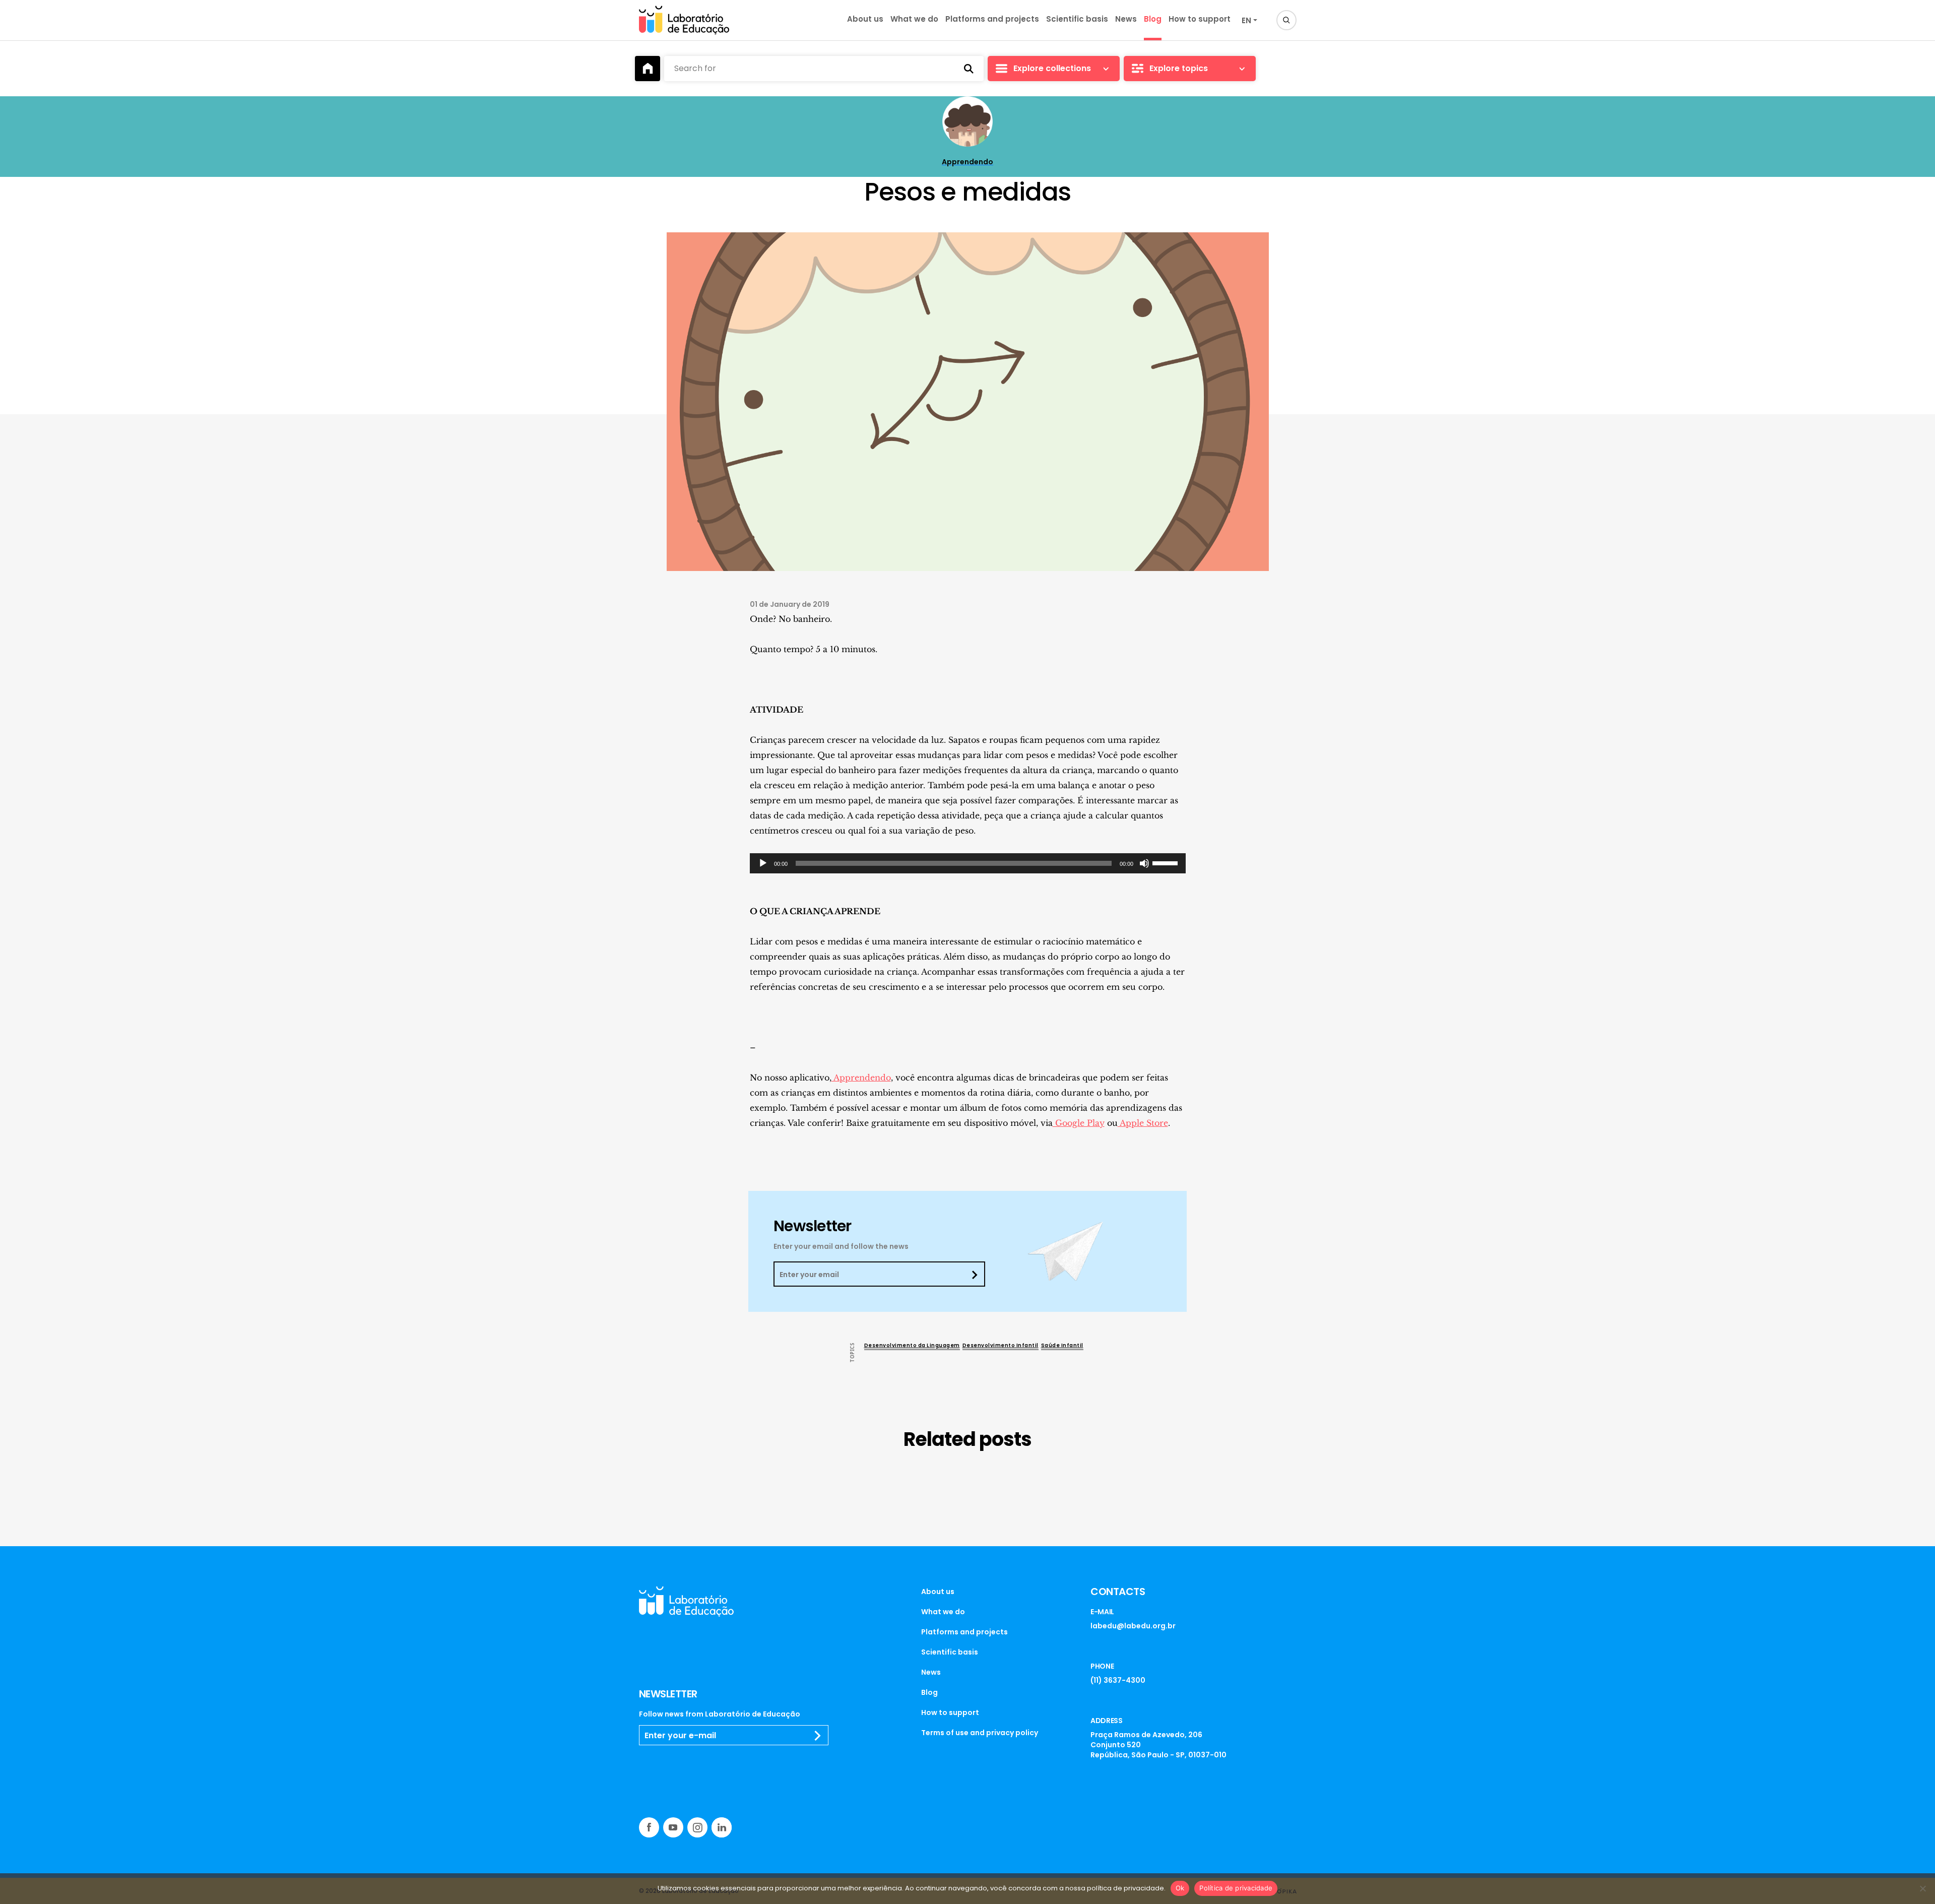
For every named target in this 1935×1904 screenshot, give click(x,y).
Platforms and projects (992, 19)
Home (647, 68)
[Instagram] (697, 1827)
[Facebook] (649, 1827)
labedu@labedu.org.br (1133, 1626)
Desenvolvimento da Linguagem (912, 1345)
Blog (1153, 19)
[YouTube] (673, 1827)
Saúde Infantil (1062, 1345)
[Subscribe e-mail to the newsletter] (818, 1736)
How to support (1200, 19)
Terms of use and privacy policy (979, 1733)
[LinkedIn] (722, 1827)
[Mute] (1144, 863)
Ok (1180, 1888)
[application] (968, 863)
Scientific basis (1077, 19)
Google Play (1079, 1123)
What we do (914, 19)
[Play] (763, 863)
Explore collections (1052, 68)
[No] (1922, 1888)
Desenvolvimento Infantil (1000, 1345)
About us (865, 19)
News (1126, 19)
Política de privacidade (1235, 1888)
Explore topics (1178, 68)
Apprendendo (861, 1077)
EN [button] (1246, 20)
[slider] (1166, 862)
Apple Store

## What you will do
What lines above contain the word "Desenvolvimento"? Return each such line.

## Answer section
Desenvolvimento da Linguagem (912, 1345)
Desenvolvimento Infantil (1000, 1345)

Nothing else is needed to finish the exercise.